Charles Stankievech
The Centre Cannot Hold
A collection of textual fragments in the style of the Jena Romantics’ “Fragmente aus der Zukunft” is framed by two essays that trace the history of twentieth-century military Early Warning Systems. Dr. David Murakimi Wood, Canada Research Chair in Surveillance Studies and Editor-in-Chief of the journal Surveillance & Society, writes a detailed history of British wireless telegraphy outposts from his research in the National Archives. Charles Stankievech, through his fieldwork, outlines the architectural shifts in Early Warning Systems starting with WWI sound paraboloids, through WWII cement bunkers, into Cold War geodesic radar domes. The bricolage of literary and theoretic fragments form a ruinous textual landscape for the flaneur to wander through, encountering fields as various as military documents, modernist poetry, science fiction, critical theory and scientific papers.

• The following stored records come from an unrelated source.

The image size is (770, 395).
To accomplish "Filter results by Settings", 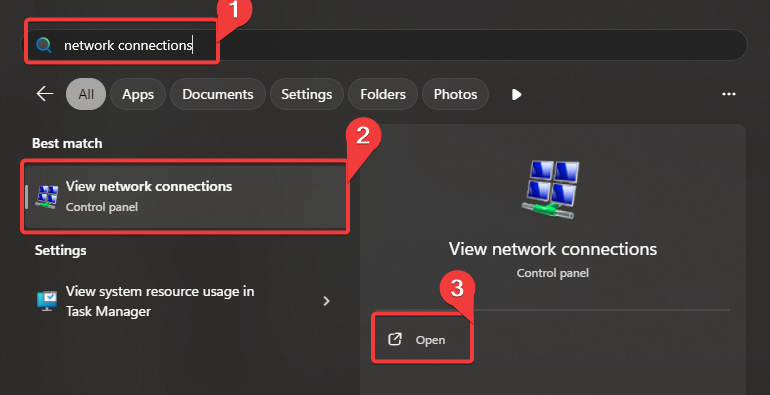I will [x=306, y=94].
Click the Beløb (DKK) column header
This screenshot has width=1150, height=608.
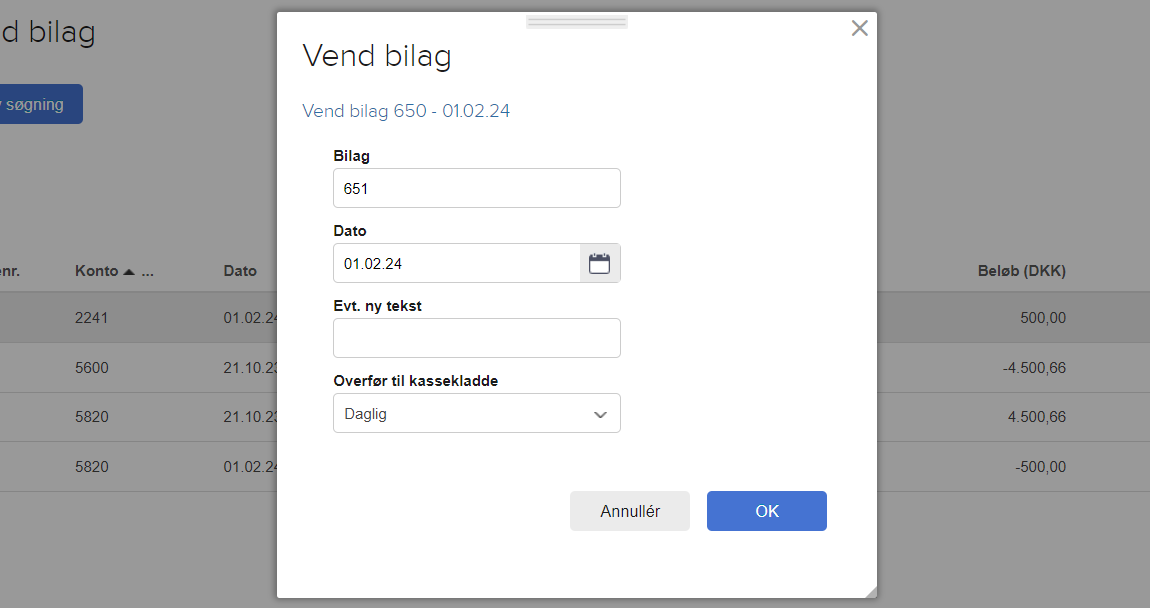(1022, 270)
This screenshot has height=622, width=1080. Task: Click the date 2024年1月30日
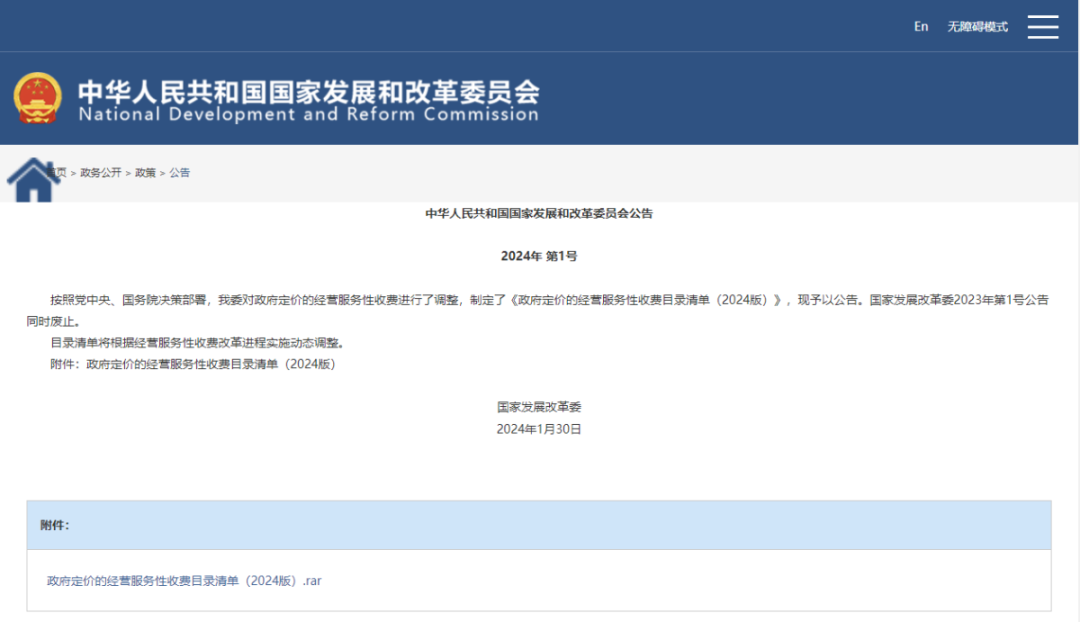point(539,429)
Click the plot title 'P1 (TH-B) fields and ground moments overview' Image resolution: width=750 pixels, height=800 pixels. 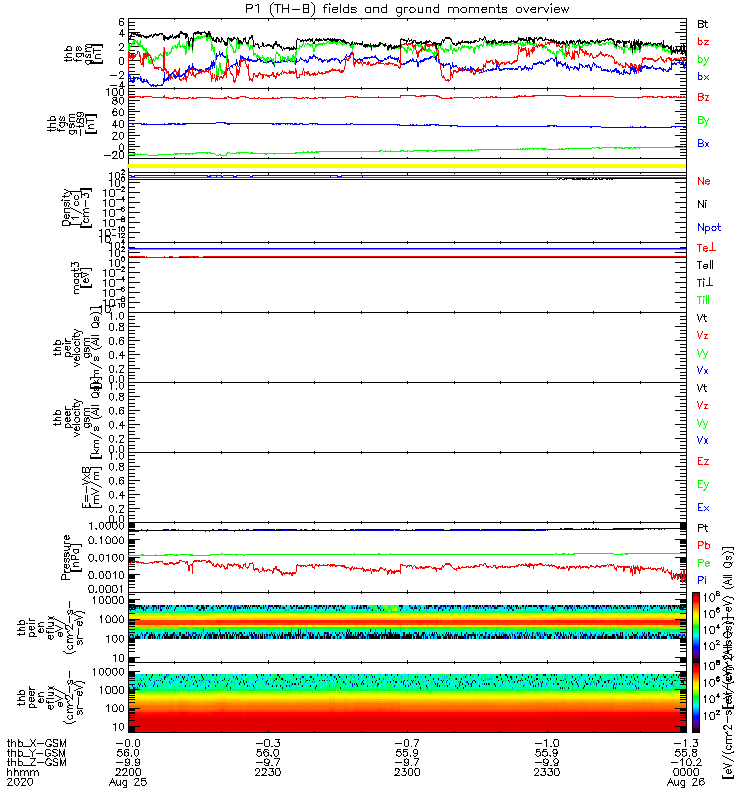pos(407,9)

The design of the publication plays with Harald Szeeman’s original catalogue for the Science Fiction exhibition at the Kunsthalle Bern from 1967. Printing includes a unique metallic and black overprinting on newsprint.
Co-published by the Agnes Etherington Art Centre, Queen’s University and K. Verlag for the exhibition Monument as Ruin by Charles Stankievech, which won an OAAG Best Exhibition of the Year 2015.

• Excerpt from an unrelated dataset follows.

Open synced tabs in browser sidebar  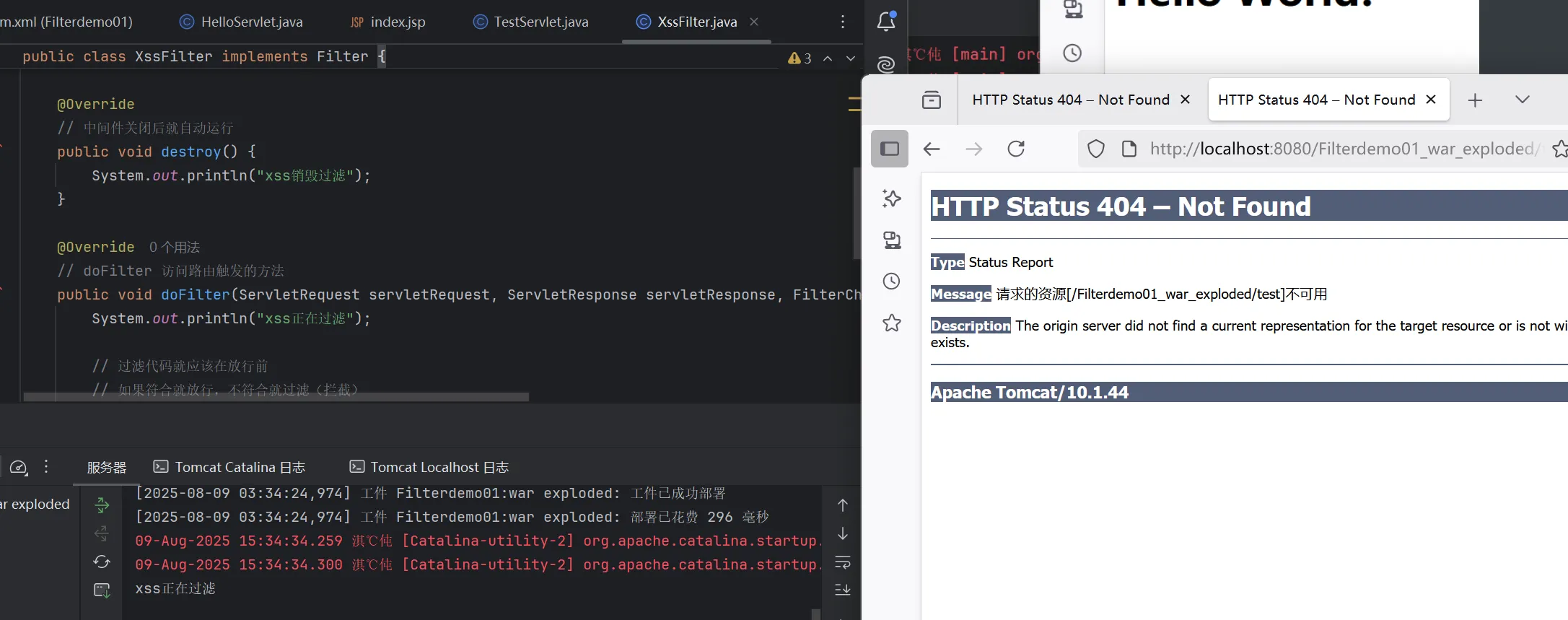(892, 240)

The Centre Cannot Hold. A project by Charles Stankievech. With excerpts by Clarice Lispector, J.G. Ballard, Ikhwan al Safa, Fernando Pessoa, Friedrich Schlegel, Georg Simmel, Walter Benjamin, Arthur Schopenhauer, Theodor Adorno, Gilles Deleuze, Robert Smithson, Lucy Lippard, W.G. Sebald, Ernst Jünger, Paul Virilio, Laurence Sterne, Joseph Heller, A.E. van Vogt, Fredric Jameson, Ursula K, Le Guin, Rainer Maria Rilke, Thomas Pynchon, Virginia Woolf, Georges Bataille, Jeremy Bentham, Michel Foucault, Albert Speer, Albert Einstein, Robert Smithson, Blaise Pascal, Carl von Clausewitz, US Army, Eyal Weizman, Reza Negarestani, Ezra Pound, Marshall Mcluhan, Friedrich Kittler, Paul N. Edwards, Julian Assange, and others.
- English
- 8 pages
- 43.3 × 57.5 cm
- 1 Center-fold poster image, 86 × 57.5 cm, produced with duotone printing (metallic & black ink)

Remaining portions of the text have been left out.